Of the lines below, report only those that contain "screenshot".

-=-=-

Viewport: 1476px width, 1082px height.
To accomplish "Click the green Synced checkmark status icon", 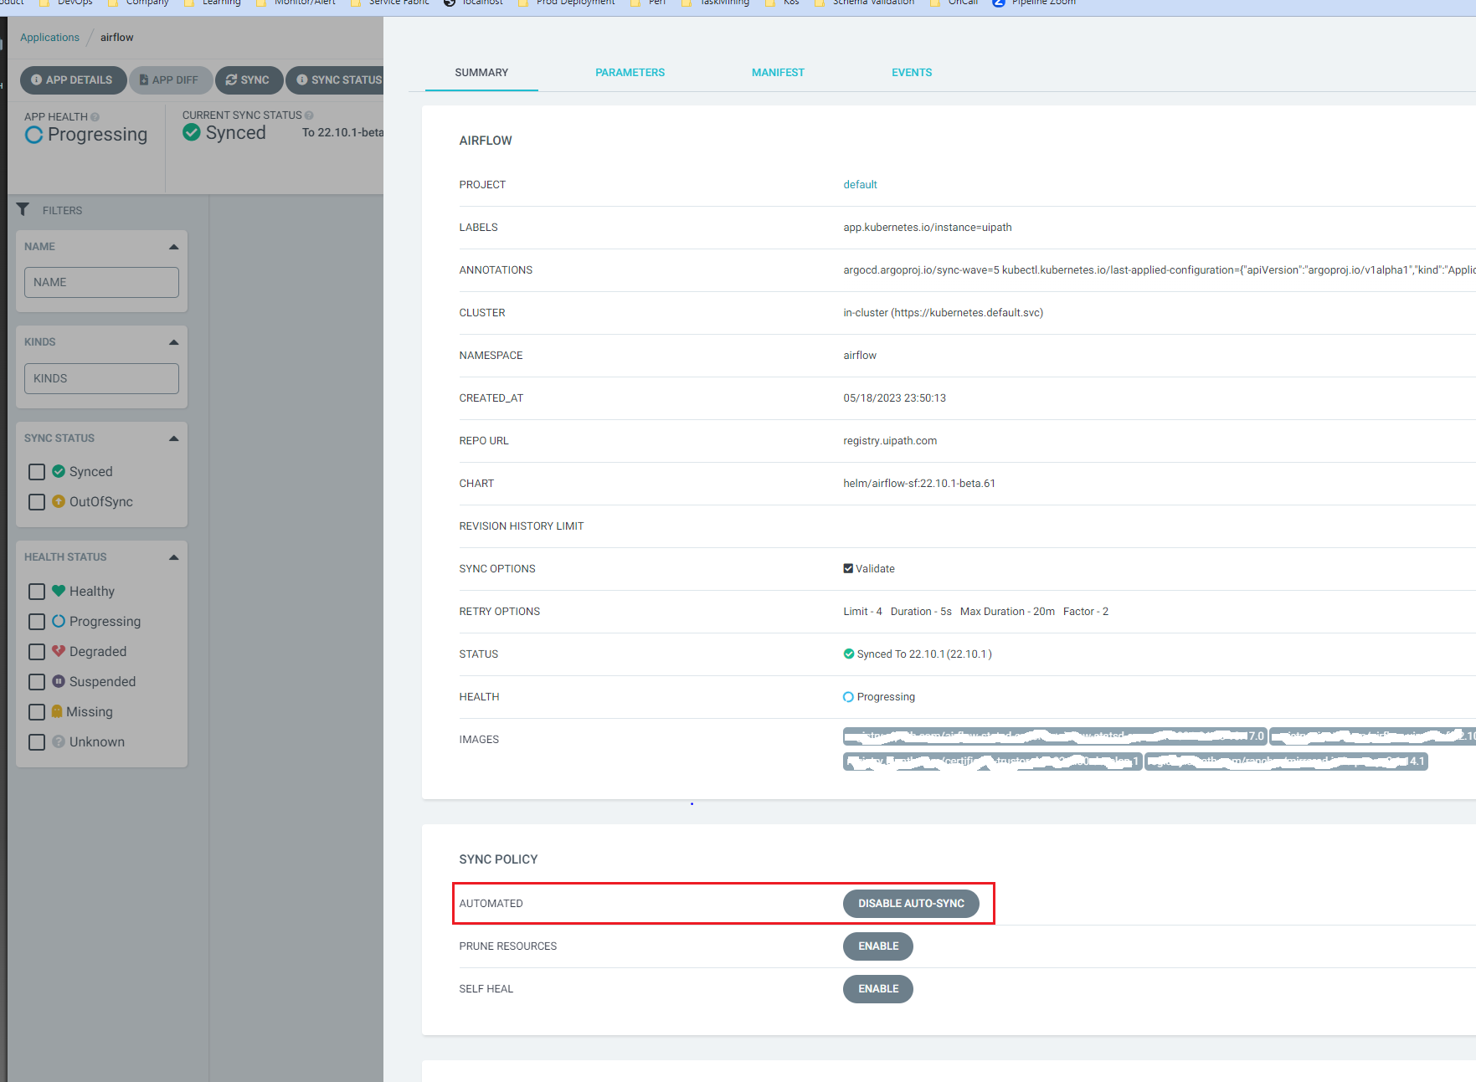I will pyautogui.click(x=192, y=133).
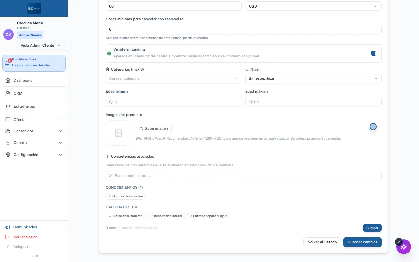Open the USD currency dropdown
Viewport: 419px width, 262px height.
point(314,6)
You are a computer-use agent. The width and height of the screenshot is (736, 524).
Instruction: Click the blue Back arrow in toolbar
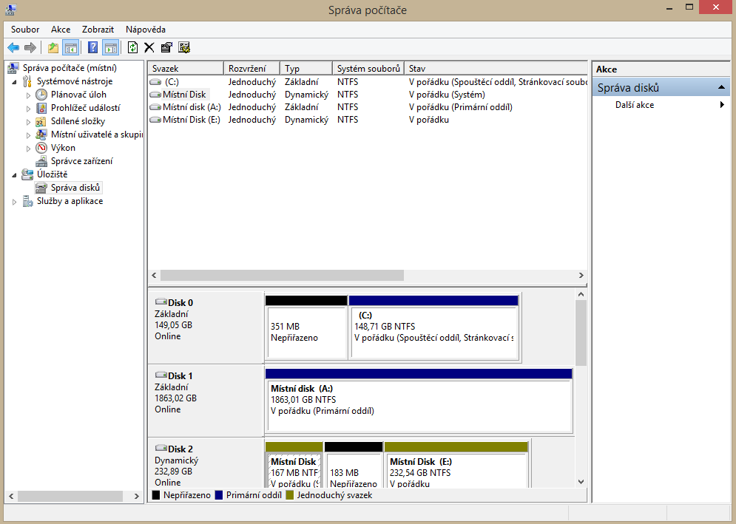point(13,48)
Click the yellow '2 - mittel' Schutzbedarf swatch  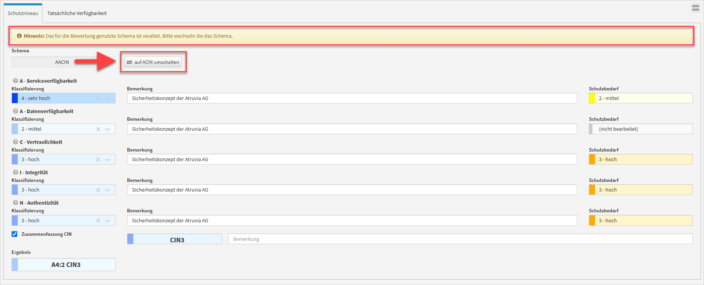(592, 98)
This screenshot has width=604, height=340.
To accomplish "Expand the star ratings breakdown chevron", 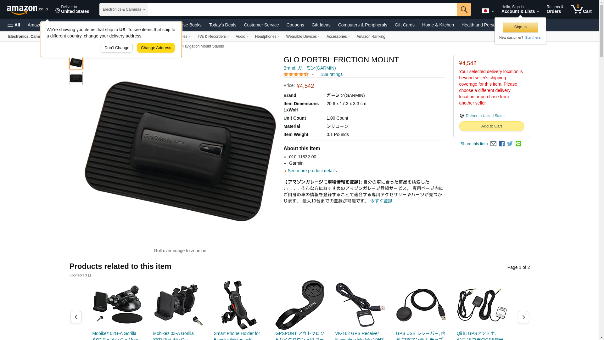I will tap(313, 75).
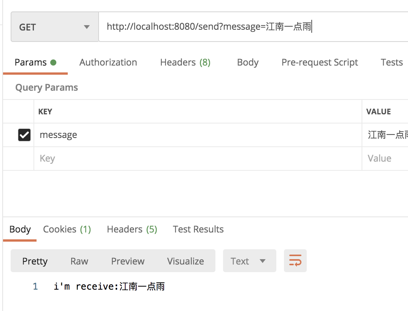Screen dimensions: 408x311
Task: Select the request Body tab
Action: [247, 63]
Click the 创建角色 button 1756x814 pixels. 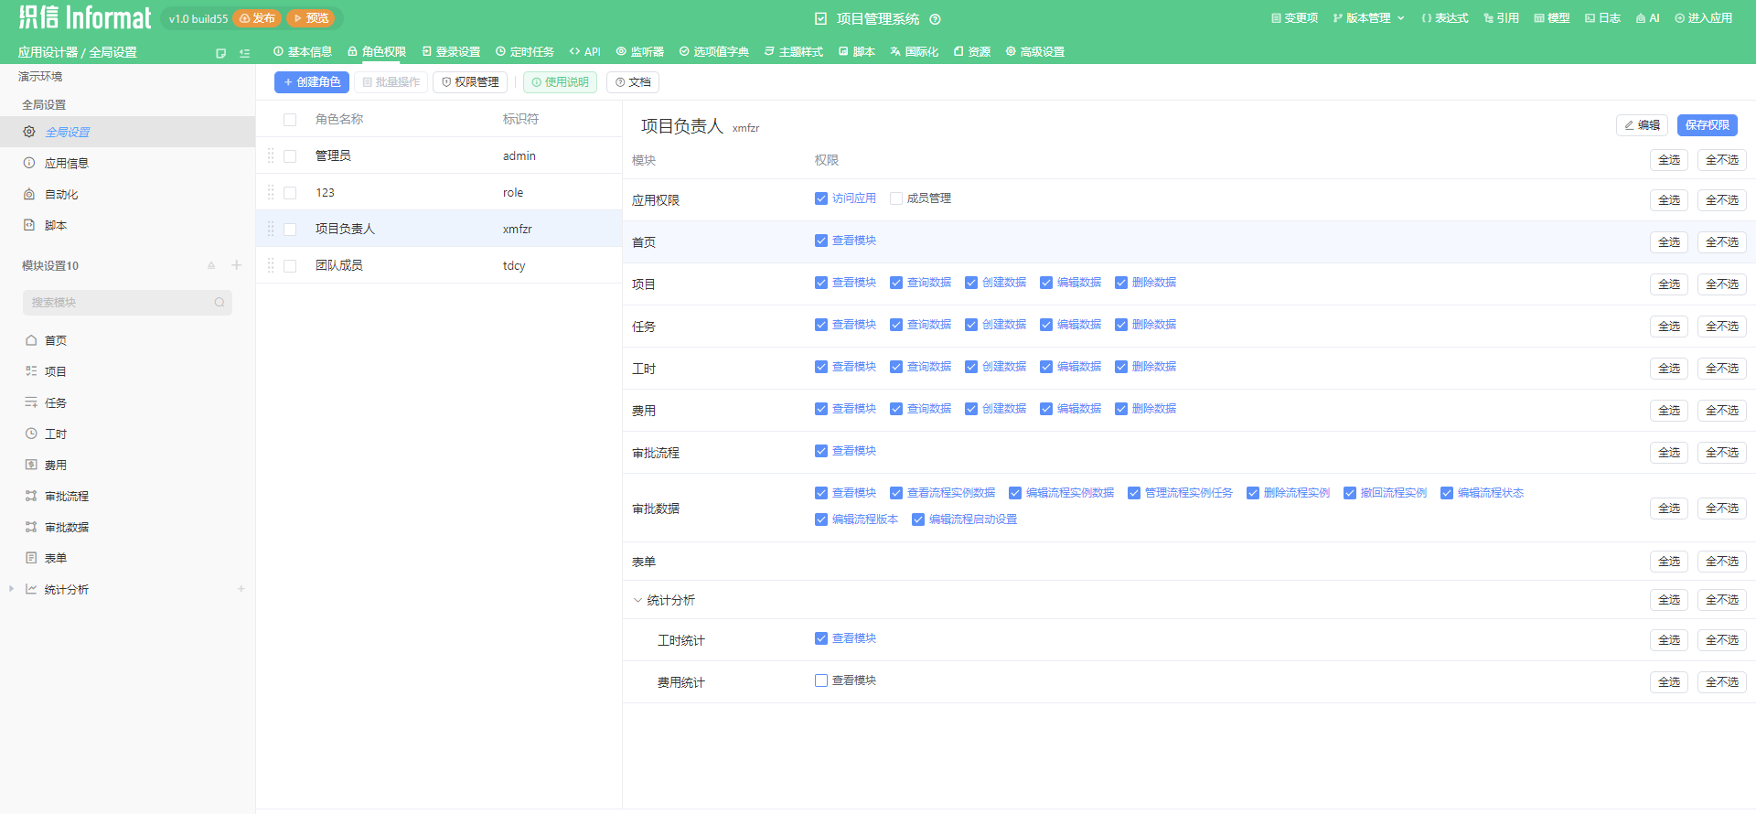coord(312,82)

-=-=-

EXERCISE OUTPUT>
You are a computer-use agent. The width and height of the screenshot is (736, 524).
This screenshot has width=604, height=340.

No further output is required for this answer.